A Platform for Ultra-Fast Proton Probing of Matter in Extreme Conditions

Abstract

Recent developments in ultrashort and intense laser systems have enabled the generation of short and brilliant proton sources, which are valuable for studying plasmas under extreme conditions in high-energy-density physics. However, developing sensors for the energy selection, focusing, transport, and detection of these sources remains challenging. This work presents a novel and simple design for an isochronous magnetic selector capable of angular and energy selection of proton sources, significantly reducing temporal spread compared to the current state of the art. The isochronous selector separates the beam based on ion energy, making it a potential component in new energy spectrum sensors for ions. Analytical estimations and Monte Carlo simulations validate the proposed configuration. Due to its low temporal spread, this selector is also useful for studying extreme states of matter, such as proton stopping power in warm dense matter, where short plasma stagnation time (<100 ps) is a critical factor. The proposed selector can also be employed at higher proton energies, achieving final time spreads of a few picoseconds. This has important implications for sensing technologies in the study of coherent energy deposition in biology and medical physics.

Keywords: Warm Dense Matter; high repetition rate detection; ion acceleration; ion spectrometers; ions; magnetic transport; measurements with sensors; sensing technologies; sensors.

Figure 1

Diagram of the isochrone ion selector. (a) Scheme of magnetic transporter. Zoom of the final pinhole and (b) the slit system (c). Angles $\theta$ and $\phi$ are complementary.

Figure 2

Time dispersion as a function of the energy dispersion for different central energies.

Figure 3

Schematic of the Monte Carlo simulation of the entrance slit: (a) geometry of the slit, (b) characterization of the source placed 1 mm from the slit with a 20 degrees half-angle divergence and an initial spot diameter of 150 $\mathrm{\mu }$m.

Figure 4

Transmission coefficient of the whole system as a function of energy spread for different central energies.

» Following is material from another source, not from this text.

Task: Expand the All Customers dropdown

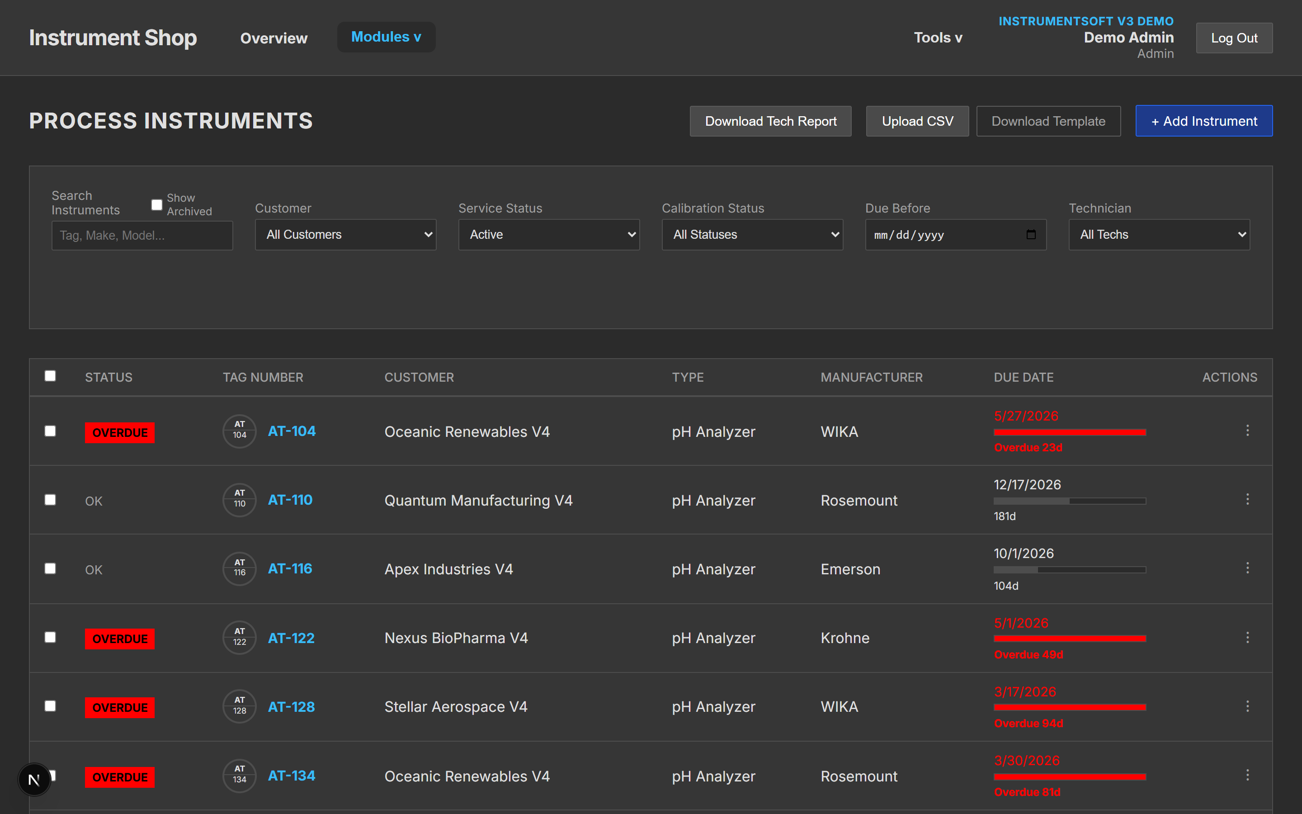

Higher central energy results in a longer path through the dipole and a larger final spatial band at the exit, implying greater particle losses. Higher energy spread increases the particle flux.

Figure 5

Example of particle tracking calculations with the following parameters: (i) distance between the source and the first slit of $d_{source}$ = 2 mm, (ii) distance between slits of 7.6 mm, (iii) slit width of 8 $\mathrm{\mu }$m, (iv) dipole magnetic field of B = 1 T, (v) angle between the dipole side and the proton beam $\theta$ = 60^∘ (30^∘ from the vertical axis), (vi) dipole length 15 cm. The exit pinhole is placed $p_{pinh}$ = 10.17 cm from the entrance of the proton beam, and has a radius of 2.3 mm.

Figure 6

Simulation of the ferromagnetic structure to minimize border effects for a magnetic dipole composed of Pure Iron and Neodymium magnets (N52 grade, $4\times {10}^3$ mm³), separated by 5 mm.

Figure 7

Line out of the simulated magnetic field in Figure 6 shows the field at Point A and Point B, where the magnet has a field of 0.5 T. The field outside the gap at 5 mm is 100 mT, and at 10 mm it is 50 mT. The field increases from 0.5 T to 1 T over approximately 6 mm and from 0.5 T to 1.25 T over 10 mm.

Figure 8

VisedX 3D view of the initial conditions for the MCNP6 simulation. The A zone is the output region of the proton beam, and the inset shows the proton energy distribution.

Figure 9

(a) MCNP6 proton trajectories as a function of energy. (b,c) Projection of the proton flux over the magnet surface with 0.2 degrees of divergence, and a detail of the magnet exit. (d) Normalized output proton profile at the magnet surface.

Figure 10

(a) Spot at the exit of the magnet. (b,c) are the vertical and horizontal profiles, respectively.